Thinking about the “negotiation universe”—the internal and external contexts in which the current negotiation is taking place—is critical.  Thus, a negotiator must be effective “at the table,” cognizant of dynamics “behind the table” (on both sides), and disciplined to see “beyond the table” (on both sides).  At WU, I advised my GEMBA participants to use both a “microscope” (enabling them to be deft at the interpersonal at-the-table dynamics, such as active listening) and a “telescope” (empowering them to consider the “negotiation universe,” such as the fundamental power dynamics and broader ramifications of the single deal they are working on).

 

Coming from the academic “world of thought,” this is relatively easy for me to articulate.  But executive participants live in the “world of action.”  Henry Kissinger highlighted this point when he observed that leaders spend time in a “constant struggle to rescue an element of choice from the pressure of circumstance.”  Negotiators need to develop a strategic, perspective-taking mind habit—Take Time to Think—as part of preparing for the negotiation.  Simple as this suggestion may sound, it is easy to lose track of in the “world of action.”

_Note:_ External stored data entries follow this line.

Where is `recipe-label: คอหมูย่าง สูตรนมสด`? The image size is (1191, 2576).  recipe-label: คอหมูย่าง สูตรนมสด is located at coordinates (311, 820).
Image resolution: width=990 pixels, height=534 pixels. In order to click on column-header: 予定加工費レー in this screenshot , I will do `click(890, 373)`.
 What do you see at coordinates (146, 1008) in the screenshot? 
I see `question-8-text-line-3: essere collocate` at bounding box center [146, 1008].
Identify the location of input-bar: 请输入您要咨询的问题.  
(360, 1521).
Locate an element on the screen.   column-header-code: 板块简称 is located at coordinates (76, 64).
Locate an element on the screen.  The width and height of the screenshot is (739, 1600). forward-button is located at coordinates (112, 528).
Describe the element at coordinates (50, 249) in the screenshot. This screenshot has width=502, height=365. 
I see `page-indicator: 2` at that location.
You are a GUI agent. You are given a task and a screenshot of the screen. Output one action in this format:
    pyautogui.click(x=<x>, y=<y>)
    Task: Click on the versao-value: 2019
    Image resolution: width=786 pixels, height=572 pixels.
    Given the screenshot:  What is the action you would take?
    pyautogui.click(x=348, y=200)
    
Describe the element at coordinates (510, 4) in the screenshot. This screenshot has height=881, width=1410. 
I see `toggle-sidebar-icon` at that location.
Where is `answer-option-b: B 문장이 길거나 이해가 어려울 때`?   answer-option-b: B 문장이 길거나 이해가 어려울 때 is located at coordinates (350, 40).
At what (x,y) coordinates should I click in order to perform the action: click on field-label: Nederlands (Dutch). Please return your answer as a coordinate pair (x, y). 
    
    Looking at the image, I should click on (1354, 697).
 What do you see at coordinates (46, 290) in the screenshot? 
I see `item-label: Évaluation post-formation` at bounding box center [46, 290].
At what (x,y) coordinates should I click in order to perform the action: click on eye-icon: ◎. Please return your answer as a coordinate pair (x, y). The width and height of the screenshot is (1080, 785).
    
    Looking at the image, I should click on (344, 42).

3 people sitting at a table and negotiate
The "negotiation universe" and "world of thought" - successful negotiators know how to pay attention to both of these concepts. Photo © CC0 Licence

Are there basic guidelines that executives, who find themselves in complex negotiation situations, can follow to create mutually-beneficial solutions?

 

  • Manage Your Internal Negotiations
    Make sure that both your boss and your subordinates are on board with the thrust of your negotiation approach.  If you are negotiating on behalf of your manager, he or she will have to sign off on the deal.  If you are representing a team, you will have to persuade them to implement your deal with gusto.  For best long-term results, keep both internal audiences regularly in mind as you negotiate.

     

  • Map out Your “Negotiation Universe”
    Now that you’ve considered the internal context for your deal, think about the external one: what are the connections between this negotiation and others?  How do these connections impact the negotiation at hand?  Specifically, what advantages and constraints does this external context present?

     

  • Engage in Strategic Empathy
    What does your counterpart’s negotiation universe look like?  Specifically, think about how your counterpart is managing his / her internal and external contexts: what kind of a deal can you craft that will make it palatable to the internal constituencies – and sustainable given the external constraints?